22Au-delà des questions notées à l’occasion de la présentation des contributions, quelles perspectives de recherche ce volume ouvre-t-il ? Je choisirais deux thèmes. Le premier est celui de l’asymétrie. L’asymétrie marque le rapport entre la négation et l’affirmation, dans la réalisation, la fréquence, l’interprétation, même la dénomination, c’est un fait qui frappe tous les spécialistes d’évidence. Ils s’accordent de même pour dire que les négations présuppositionnelles sont plus marquées que les négations ordinaires. Cette évidence demande réévaluation au regard des travaux expérimentaux en cours : les travaux d’Eun Ju Noh montrent que le temps de traitement de négations présuppositionnelles n’est peut-être pas plus important que celui des négations ordinaires (2011). Il est donc possible que les phénomènes structurellement asymétriques soient cognitivement plus égaux qu’on ne le croyait.

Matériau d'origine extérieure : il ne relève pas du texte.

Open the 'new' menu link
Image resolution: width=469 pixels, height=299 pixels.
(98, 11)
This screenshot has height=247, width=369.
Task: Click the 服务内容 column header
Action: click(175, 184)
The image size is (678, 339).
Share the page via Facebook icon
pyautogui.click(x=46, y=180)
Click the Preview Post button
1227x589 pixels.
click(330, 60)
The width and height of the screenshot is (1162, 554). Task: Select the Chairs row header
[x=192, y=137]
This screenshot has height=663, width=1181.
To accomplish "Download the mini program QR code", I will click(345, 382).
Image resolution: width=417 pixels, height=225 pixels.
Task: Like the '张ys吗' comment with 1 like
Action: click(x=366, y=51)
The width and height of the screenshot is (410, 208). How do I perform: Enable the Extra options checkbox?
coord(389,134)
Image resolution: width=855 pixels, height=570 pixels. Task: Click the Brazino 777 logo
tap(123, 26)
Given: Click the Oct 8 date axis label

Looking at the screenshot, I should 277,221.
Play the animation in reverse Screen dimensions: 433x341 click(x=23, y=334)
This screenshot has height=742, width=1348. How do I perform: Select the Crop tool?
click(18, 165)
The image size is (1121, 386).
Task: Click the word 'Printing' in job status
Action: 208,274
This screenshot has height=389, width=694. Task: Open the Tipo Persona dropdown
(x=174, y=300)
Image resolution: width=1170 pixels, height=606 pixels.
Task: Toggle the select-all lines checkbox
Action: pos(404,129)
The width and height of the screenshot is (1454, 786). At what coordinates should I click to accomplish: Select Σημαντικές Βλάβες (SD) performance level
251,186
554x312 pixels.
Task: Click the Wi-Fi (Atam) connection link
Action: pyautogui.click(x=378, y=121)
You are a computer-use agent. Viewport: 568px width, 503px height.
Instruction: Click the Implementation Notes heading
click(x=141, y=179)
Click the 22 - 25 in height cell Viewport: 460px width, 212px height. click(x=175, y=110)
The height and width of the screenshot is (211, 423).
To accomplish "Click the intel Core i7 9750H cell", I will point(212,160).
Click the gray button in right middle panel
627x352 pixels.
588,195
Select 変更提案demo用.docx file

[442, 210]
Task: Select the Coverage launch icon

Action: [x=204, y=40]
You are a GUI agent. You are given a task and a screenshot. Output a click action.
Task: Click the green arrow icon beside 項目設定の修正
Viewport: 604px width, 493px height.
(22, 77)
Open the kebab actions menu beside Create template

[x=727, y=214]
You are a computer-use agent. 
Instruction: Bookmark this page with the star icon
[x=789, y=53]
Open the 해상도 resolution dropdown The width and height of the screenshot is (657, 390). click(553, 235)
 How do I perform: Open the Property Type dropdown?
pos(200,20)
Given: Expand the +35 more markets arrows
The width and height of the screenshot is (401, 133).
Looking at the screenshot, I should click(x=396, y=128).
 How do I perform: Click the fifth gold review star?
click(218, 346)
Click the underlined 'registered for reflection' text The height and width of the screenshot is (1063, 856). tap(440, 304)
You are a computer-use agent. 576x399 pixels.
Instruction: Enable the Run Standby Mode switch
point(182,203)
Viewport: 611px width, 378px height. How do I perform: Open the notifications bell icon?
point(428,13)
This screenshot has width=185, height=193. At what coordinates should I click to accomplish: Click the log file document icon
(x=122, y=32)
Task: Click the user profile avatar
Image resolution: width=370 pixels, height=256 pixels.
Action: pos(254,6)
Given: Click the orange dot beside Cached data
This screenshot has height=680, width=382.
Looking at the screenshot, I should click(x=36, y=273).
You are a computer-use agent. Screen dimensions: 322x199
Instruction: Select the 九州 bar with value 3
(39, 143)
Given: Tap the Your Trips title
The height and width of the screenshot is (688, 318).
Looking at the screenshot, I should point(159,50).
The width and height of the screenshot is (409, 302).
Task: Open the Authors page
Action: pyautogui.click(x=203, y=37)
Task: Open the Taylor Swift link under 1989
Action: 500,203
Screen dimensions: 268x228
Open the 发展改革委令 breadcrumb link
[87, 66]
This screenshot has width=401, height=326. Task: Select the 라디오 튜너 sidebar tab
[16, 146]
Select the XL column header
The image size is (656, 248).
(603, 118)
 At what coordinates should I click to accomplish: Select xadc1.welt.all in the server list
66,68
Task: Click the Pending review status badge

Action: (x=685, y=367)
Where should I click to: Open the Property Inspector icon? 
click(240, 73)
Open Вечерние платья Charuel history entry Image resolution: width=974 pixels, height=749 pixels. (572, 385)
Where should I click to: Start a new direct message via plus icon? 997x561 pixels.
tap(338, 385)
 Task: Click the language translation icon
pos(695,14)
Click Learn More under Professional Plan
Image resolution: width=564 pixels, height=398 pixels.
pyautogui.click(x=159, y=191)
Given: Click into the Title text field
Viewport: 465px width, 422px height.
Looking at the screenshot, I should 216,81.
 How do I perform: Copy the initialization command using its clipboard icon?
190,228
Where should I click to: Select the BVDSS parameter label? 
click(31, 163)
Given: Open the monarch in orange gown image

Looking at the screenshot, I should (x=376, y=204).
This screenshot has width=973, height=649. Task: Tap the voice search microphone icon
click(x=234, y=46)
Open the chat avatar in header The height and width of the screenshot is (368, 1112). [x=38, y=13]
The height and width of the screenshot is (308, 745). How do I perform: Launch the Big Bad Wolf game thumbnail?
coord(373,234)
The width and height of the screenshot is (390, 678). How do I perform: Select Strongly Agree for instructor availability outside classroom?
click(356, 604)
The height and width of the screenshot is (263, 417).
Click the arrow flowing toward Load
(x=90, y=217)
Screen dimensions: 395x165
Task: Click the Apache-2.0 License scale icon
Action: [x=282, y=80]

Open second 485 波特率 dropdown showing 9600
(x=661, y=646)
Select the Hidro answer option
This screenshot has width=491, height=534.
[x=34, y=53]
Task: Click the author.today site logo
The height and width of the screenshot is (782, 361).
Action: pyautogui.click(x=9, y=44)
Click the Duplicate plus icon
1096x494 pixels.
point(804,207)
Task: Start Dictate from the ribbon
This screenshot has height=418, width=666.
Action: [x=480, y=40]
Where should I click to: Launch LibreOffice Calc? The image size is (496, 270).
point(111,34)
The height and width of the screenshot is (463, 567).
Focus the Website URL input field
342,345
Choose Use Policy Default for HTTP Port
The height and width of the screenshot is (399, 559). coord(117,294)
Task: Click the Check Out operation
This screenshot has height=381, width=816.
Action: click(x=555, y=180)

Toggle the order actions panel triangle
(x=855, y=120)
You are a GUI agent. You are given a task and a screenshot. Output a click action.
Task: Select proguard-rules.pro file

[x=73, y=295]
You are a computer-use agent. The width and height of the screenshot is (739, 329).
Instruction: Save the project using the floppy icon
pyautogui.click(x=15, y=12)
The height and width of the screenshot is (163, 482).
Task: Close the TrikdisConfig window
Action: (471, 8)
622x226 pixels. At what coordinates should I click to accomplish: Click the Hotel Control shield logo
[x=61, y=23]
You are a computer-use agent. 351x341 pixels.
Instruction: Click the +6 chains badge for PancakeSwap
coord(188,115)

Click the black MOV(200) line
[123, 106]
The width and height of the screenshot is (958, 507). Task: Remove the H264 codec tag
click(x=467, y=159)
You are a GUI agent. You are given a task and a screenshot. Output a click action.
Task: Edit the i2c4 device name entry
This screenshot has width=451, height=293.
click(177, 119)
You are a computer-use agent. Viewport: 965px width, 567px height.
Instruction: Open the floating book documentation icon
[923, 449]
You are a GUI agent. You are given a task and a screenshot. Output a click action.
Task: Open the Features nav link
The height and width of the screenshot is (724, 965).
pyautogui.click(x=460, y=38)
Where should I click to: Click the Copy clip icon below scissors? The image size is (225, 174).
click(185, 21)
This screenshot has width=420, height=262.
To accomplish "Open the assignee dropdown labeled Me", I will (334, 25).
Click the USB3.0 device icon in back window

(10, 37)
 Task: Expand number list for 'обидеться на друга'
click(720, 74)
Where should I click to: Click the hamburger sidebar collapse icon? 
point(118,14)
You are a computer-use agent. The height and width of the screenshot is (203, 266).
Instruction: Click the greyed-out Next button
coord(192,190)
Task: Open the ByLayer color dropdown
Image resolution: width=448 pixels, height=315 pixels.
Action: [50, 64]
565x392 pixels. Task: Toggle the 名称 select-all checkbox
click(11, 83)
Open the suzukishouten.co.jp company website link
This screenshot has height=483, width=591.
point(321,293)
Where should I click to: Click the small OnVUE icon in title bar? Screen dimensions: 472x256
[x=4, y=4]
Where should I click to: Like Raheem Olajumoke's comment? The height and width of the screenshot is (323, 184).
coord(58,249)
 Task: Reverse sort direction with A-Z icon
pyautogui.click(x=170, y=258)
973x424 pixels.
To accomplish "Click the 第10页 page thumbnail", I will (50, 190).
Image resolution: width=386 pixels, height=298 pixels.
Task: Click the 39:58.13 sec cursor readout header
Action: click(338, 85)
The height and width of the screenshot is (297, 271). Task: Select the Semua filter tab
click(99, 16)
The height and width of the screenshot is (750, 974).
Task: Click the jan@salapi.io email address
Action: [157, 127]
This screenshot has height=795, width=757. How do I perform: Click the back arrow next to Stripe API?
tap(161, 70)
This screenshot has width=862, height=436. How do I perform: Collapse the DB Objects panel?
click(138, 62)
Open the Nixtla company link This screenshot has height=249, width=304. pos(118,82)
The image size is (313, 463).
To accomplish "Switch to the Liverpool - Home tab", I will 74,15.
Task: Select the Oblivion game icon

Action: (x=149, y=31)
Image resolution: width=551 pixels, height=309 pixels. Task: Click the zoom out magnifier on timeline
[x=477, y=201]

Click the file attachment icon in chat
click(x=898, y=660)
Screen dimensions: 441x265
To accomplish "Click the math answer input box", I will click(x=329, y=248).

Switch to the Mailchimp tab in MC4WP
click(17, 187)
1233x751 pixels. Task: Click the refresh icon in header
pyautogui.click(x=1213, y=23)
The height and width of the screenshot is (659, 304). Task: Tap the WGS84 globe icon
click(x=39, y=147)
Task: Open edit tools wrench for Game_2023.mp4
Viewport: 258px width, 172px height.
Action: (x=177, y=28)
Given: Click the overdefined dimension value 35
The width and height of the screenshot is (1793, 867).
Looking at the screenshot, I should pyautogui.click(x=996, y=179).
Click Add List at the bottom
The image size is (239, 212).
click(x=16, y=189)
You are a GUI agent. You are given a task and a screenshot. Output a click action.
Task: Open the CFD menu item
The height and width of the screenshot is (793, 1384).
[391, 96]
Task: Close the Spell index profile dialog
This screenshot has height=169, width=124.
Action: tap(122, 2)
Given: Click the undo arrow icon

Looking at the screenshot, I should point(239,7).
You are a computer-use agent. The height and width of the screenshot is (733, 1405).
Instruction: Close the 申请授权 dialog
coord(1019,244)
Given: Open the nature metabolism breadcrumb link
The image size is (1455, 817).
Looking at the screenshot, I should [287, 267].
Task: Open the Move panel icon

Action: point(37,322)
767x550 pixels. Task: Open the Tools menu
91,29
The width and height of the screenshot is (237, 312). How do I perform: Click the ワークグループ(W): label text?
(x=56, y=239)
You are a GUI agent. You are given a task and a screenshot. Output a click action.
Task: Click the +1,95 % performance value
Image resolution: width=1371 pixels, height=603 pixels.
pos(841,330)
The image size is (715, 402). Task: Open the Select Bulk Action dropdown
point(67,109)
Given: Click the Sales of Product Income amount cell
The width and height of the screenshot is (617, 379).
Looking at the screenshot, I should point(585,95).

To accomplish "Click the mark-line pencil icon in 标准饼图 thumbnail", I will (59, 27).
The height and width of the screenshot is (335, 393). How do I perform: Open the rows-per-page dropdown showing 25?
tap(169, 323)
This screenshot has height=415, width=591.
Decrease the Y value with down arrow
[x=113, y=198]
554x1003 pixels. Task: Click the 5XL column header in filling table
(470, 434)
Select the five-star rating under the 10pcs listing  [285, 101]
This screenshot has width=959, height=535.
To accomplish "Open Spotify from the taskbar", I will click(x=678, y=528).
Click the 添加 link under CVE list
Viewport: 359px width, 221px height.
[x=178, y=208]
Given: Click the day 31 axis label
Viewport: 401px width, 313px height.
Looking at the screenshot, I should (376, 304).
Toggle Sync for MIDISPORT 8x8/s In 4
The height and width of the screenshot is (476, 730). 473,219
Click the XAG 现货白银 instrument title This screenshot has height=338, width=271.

23Mais on aurait évidemment tort de négliger les spécificités des langues. Les marqueurs conjoignent un ensemble divers d’informations et de contraintes, et j’avais proposé dans un ouvrage de 2004 qu’on retrouvait pratiquement autant de configurations dans les variété d’une même langue que dans les variétés normées d’une famille de langues. Peut-être est-il temps de prendre au sérieux l’idée que les patterns et les paramètres des grammaires, s’ils existent, pourraient être révélés par les propriétés d’items particuliers autant que par les généralisations de la typologie des langues. Voilà la perspective que les études particulières réunies ici dessinent.